### Pixel coordinate grounding data

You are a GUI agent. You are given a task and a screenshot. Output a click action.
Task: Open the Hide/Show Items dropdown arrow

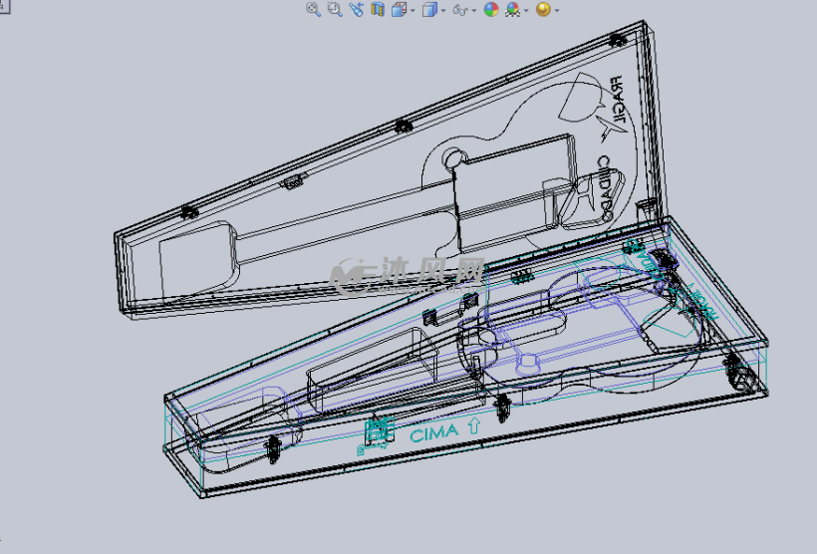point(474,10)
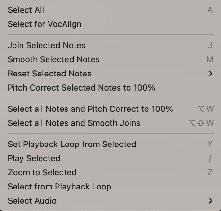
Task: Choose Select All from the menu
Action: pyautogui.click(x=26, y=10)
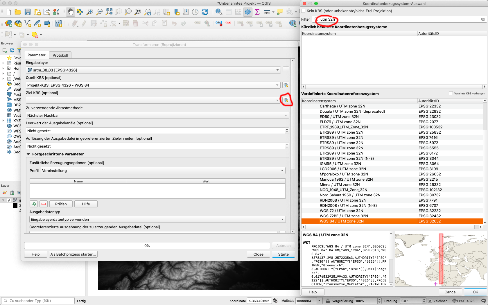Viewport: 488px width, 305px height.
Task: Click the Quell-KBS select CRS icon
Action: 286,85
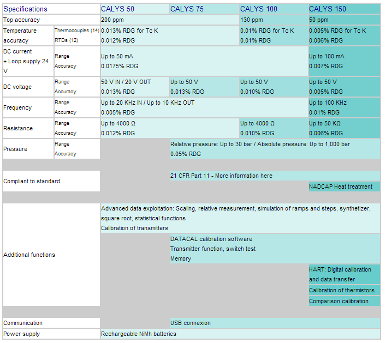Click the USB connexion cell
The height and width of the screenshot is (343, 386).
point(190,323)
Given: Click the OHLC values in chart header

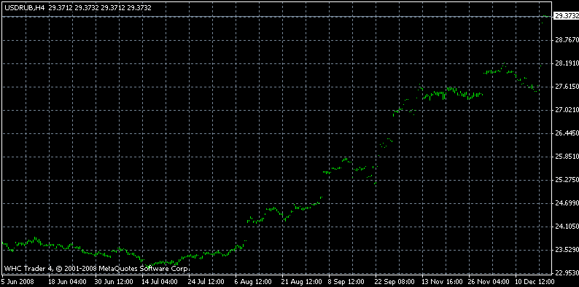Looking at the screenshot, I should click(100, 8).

==

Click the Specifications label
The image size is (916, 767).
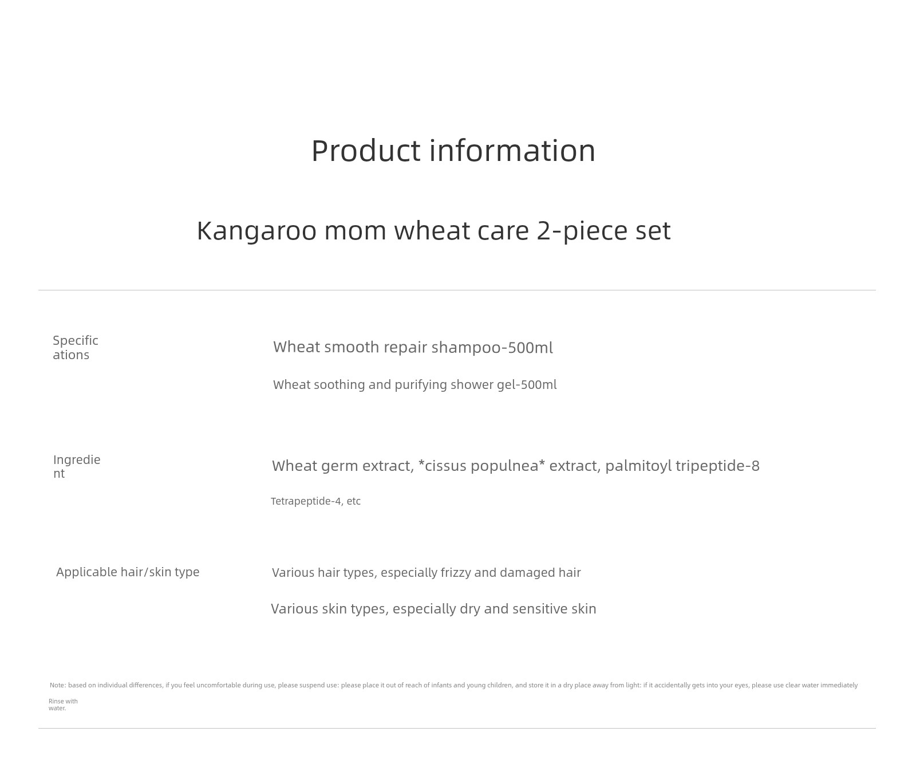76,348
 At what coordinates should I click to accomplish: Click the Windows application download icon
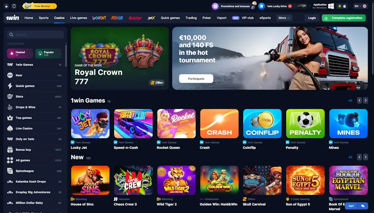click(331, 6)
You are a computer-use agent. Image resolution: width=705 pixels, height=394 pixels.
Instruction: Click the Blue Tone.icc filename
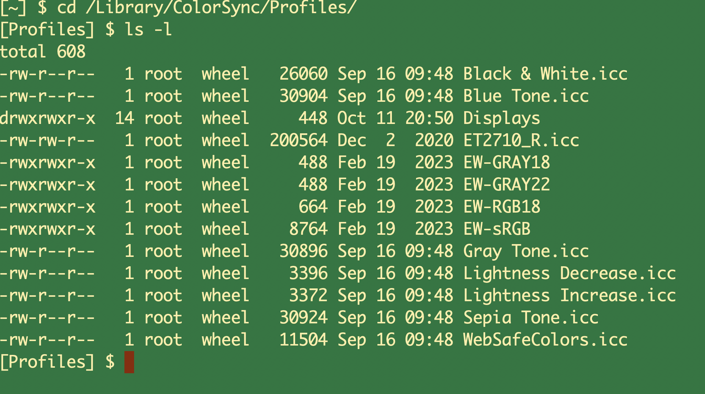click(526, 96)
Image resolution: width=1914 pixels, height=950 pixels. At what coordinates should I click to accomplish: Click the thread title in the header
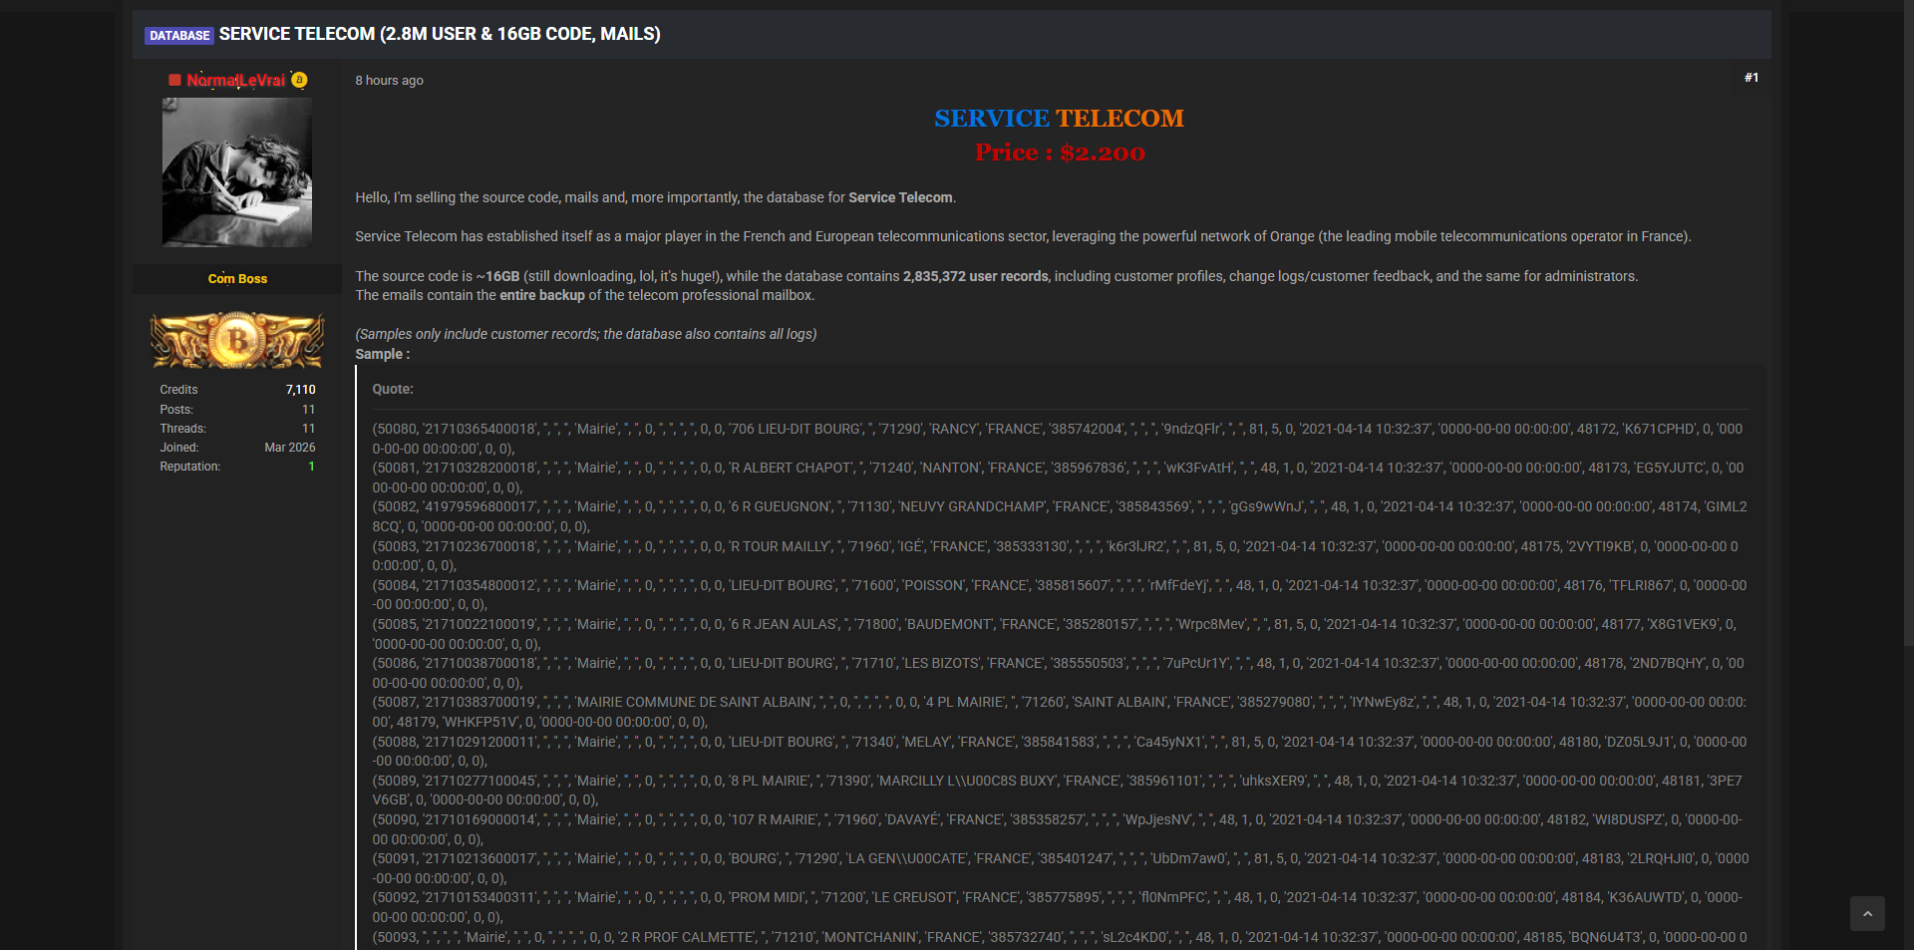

### What this task involves
What you write out is the stretch of entries from the line containing "application download icon" to the line containing "Image resolution: width=1914", word for word, with both end lines and no pictures.

### Response for this exercise
 At what coordinates should I click to accomplish: Click the Windows application download icon
click(331, 6)
You are a computer-use agent. Image resolution: width=705 pixels, height=394 pixels.
Instruction: Click the Blue Tone.icc filename
click(526, 96)
Image resolution: width=1914 pixels, height=950 pixels. At what coordinates should I click to accomplish: Click the thread title in the header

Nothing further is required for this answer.